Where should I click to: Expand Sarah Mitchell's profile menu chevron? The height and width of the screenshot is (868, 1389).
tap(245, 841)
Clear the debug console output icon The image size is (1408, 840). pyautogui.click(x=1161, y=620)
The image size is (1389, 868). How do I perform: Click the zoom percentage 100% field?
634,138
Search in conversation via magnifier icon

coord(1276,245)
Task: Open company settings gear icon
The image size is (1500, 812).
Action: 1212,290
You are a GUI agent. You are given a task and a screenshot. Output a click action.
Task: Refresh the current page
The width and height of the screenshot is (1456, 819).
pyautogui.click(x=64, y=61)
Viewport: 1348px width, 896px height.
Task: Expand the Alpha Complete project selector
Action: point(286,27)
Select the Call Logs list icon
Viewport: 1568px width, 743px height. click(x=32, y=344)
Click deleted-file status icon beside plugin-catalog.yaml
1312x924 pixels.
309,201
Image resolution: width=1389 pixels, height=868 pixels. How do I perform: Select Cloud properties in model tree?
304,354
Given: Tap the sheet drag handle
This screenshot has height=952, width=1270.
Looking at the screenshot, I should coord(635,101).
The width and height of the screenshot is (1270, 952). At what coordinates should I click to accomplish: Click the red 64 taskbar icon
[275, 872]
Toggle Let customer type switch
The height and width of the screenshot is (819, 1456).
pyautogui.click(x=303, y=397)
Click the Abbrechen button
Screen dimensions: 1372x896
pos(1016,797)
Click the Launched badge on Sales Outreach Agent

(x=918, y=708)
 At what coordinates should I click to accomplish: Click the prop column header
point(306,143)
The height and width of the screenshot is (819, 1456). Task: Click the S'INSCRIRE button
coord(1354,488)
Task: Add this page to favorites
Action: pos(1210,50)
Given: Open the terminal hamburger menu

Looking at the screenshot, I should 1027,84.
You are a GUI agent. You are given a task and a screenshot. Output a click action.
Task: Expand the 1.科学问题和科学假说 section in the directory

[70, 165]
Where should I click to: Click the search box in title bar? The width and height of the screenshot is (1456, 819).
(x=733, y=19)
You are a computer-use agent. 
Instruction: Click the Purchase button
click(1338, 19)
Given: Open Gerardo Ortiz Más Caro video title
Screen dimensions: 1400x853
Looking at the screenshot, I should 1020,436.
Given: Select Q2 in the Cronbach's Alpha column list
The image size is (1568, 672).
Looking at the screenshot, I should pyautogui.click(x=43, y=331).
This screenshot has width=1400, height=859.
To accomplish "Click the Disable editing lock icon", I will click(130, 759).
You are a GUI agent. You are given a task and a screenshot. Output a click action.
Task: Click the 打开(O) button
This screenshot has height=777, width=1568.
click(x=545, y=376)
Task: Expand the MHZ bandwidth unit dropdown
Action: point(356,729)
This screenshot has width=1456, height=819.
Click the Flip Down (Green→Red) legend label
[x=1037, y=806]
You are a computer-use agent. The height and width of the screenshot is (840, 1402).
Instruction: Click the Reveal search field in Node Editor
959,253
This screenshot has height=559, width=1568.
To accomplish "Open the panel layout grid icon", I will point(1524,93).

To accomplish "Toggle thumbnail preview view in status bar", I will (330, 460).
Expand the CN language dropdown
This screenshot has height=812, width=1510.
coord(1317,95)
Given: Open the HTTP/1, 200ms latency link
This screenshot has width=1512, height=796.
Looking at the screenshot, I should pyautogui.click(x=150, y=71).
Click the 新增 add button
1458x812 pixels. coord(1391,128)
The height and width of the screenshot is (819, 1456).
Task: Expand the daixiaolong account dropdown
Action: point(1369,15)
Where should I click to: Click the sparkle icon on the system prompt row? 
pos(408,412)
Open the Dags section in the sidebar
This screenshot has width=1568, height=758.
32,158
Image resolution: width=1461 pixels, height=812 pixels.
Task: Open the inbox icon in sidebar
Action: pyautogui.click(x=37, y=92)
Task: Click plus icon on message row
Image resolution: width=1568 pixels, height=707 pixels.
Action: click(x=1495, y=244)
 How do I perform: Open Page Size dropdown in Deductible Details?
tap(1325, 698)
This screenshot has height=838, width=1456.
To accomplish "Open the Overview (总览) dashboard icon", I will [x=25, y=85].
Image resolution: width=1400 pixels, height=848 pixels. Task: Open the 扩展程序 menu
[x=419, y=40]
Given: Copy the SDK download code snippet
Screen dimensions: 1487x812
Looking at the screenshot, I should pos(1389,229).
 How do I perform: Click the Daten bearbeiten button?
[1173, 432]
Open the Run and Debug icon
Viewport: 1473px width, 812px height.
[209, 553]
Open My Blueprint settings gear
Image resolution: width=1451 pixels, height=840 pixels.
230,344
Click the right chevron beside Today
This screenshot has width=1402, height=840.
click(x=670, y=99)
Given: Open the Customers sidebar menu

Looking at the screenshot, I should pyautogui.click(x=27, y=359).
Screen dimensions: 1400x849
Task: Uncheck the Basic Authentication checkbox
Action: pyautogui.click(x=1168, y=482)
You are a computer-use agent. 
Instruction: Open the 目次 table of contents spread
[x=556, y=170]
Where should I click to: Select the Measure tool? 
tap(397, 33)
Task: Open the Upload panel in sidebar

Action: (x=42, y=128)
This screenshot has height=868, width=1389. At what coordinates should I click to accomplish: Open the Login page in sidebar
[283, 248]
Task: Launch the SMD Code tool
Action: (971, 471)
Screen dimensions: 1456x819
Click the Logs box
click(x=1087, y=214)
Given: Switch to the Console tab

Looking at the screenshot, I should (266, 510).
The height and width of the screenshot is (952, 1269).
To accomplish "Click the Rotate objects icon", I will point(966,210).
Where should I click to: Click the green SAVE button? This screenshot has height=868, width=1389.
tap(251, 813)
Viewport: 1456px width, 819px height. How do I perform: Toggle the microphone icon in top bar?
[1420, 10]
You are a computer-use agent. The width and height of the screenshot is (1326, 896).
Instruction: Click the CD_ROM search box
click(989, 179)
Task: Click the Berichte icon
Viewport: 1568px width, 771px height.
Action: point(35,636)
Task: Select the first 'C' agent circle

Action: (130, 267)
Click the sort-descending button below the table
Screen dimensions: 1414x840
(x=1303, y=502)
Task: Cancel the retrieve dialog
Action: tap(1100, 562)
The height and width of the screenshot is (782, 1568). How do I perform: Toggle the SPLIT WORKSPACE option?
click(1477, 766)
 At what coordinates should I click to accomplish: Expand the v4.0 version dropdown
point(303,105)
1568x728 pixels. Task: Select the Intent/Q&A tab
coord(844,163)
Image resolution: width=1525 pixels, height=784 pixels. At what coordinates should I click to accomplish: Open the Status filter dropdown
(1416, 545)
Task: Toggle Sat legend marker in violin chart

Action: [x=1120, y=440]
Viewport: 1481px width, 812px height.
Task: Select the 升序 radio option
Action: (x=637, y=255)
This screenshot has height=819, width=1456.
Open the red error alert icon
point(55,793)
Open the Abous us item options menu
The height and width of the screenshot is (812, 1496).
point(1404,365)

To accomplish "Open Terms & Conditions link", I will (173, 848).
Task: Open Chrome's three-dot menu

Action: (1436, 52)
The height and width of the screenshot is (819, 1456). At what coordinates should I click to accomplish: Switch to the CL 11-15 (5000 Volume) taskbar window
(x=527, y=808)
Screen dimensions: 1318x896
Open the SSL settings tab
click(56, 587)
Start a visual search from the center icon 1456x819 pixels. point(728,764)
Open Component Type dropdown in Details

::::::::

**WHAT YOU WILL DO**
Extract from the listing above the lines between the line containing "This screenshot has width=1512, height=796." and the line containing "The height and width of the screenshot is (952, 1269).", keeping both of those lines. Output nothing else.

**THE COMPLETED TASK**
This screenshot has width=1512, height=796.
Looking at the screenshot, I should pyautogui.click(x=150, y=71).
Click the 新增 add button
1458x812 pixels. coord(1391,128)
The height and width of the screenshot is (819, 1456).
Task: Expand the daixiaolong account dropdown
Action: point(1369,15)
Where should I click to: Click the sparkle icon on the system prompt row? 
pos(408,412)
Open the Dags section in the sidebar
This screenshot has width=1568, height=758.
32,158
Image resolution: width=1461 pixels, height=812 pixels.
Task: Open the inbox icon in sidebar
Action: pyautogui.click(x=37, y=92)
Task: Click plus icon on message row
Image resolution: width=1568 pixels, height=707 pixels.
Action: click(x=1495, y=244)
 How do I perform: Open Page Size dropdown in Deductible Details?
tap(1325, 698)
This screenshot has height=838, width=1456.
To accomplish "Open the Overview (总览) dashboard icon", I will [x=25, y=85].
Image resolution: width=1400 pixels, height=848 pixels. Task: Open the 扩展程序 menu
[x=419, y=40]
Given: Copy the SDK download code snippet
Screen dimensions: 1487x812
Looking at the screenshot, I should pos(1389,229).
 How do I perform: Click the Daten bearbeiten button?
[1173, 432]
Open the Run and Debug icon
Viewport: 1473px width, 812px height.
[209, 553]
Open My Blueprint settings gear
Image resolution: width=1451 pixels, height=840 pixels.
230,344
Click the right chevron beside Today
This screenshot has width=1402, height=840.
click(x=670, y=99)
Given: Open the Customers sidebar menu

Looking at the screenshot, I should pyautogui.click(x=27, y=359).
Screen dimensions: 1400x849
Task: Uncheck the Basic Authentication checkbox
Action: pyautogui.click(x=1168, y=482)
You are a computer-use agent. 
Instruction: Open the 目次 table of contents spread
[x=556, y=170]
Where should I click to: Select the Measure tool? 
tap(397, 33)
Task: Open the Upload panel in sidebar

Action: (x=42, y=128)
This screenshot has height=868, width=1389. At what coordinates should I click to accomplish: Open the Login page in sidebar
[283, 248]
Task: Launch the SMD Code tool
Action: (971, 471)
Screen dimensions: 1456x819
Click the Logs box
click(x=1087, y=214)
Given: Switch to the Console tab

Looking at the screenshot, I should (266, 510).
The height and width of the screenshot is (952, 1269).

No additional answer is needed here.